[Records from a collection]
::::

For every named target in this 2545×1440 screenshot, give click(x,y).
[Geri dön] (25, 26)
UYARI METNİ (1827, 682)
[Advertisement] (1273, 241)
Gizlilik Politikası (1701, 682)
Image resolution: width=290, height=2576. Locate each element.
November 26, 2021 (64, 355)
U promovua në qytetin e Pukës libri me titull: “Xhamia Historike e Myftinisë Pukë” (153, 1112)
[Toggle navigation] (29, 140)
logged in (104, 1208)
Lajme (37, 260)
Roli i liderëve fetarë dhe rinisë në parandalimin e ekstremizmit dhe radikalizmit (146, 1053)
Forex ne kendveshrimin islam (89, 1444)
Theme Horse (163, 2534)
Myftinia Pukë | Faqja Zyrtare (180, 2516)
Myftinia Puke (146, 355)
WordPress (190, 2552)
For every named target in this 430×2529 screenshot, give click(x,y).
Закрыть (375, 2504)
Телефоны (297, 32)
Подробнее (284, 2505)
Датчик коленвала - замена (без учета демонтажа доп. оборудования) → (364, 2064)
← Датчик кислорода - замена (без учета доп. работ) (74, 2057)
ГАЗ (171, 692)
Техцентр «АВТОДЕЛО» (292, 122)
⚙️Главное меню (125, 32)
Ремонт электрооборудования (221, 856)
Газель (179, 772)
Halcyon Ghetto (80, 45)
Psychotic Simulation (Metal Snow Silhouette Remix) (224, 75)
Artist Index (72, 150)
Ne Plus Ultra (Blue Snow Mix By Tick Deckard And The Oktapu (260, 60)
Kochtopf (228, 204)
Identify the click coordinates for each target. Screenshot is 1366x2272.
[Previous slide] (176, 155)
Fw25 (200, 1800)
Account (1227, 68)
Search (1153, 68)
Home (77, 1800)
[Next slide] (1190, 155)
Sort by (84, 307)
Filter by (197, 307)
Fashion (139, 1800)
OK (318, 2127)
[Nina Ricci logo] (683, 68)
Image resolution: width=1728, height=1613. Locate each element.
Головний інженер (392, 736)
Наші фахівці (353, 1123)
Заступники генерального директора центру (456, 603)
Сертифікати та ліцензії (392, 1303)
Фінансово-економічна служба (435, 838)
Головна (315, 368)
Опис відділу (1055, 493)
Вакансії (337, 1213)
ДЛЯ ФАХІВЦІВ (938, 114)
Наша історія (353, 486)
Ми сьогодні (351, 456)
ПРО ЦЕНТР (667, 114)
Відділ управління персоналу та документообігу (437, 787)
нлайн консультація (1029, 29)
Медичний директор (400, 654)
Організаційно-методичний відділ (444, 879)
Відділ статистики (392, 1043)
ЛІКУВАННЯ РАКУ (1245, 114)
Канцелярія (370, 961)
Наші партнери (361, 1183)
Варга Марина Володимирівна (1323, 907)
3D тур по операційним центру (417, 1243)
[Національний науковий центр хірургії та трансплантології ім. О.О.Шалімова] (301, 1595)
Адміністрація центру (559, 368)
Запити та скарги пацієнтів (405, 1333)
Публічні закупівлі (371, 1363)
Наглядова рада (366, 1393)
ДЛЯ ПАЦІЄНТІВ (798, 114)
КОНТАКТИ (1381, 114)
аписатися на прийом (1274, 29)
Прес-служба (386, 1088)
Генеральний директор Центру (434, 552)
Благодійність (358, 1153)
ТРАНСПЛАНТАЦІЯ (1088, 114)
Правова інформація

::::

## Goal of the exercise
Retype only this portion of the data above: the line containing "For every named target in this 430×2529", the line containing "нлайн консультація (1029, 29)", and all lines between them, exactly.

## Exercise response
For every named target in this 430×2529 screenshot, give click(x,y).
Закрыть (375, 2504)
Телефоны (297, 32)
Подробнее (284, 2505)
Датчик коленвала - замена (без учета демонтажа доп. оборудования) → (364, 2064)
← Датчик кислорода - замена (без учета доп. работ) (74, 2057)
ГАЗ (171, 692)
Техцентр «АВТОДЕЛО» (292, 122)
⚙️Главное меню (125, 32)
Ремонт электрооборудования (221, 856)
Газель (179, 772)
Halcyon Ghetto (80, 45)
Psychotic Simulation (Metal Snow Silhouette Remix) (224, 75)
Artist Index (72, 150)
Ne Plus Ultra (Blue Snow Mix By Tick Deckard And The Oktapu (260, 60)
Kochtopf (228, 204)
Identify the click coordinates for each target. Screenshot is 1366x2272.
[Previous slide] (176, 155)
Fw25 (200, 1800)
Account (1227, 68)
Search (1153, 68)
Home (77, 1800)
[Next slide] (1190, 155)
Sort by (84, 307)
Filter by (197, 307)
Fashion (139, 1800)
OK (318, 2127)
[Nina Ricci logo] (683, 68)
Image resolution: width=1728, height=1613. Locate each element.
Головний інженер (392, 736)
Наші фахівці (353, 1123)
Заступники генерального директора центру (456, 603)
Сертифікати та ліцензії (392, 1303)
Фінансово-економічна служба (435, 838)
Головна (315, 368)
Опис відділу (1055, 493)
Вакансії (337, 1213)
ДЛЯ ФАХІВЦІВ (938, 114)
Наша історія (353, 486)
Ми сьогодні (351, 456)
ПРО ЦЕНТР (667, 114)
Відділ управління персоналу та документообігу (437, 787)
нлайн консультація (1029, 29)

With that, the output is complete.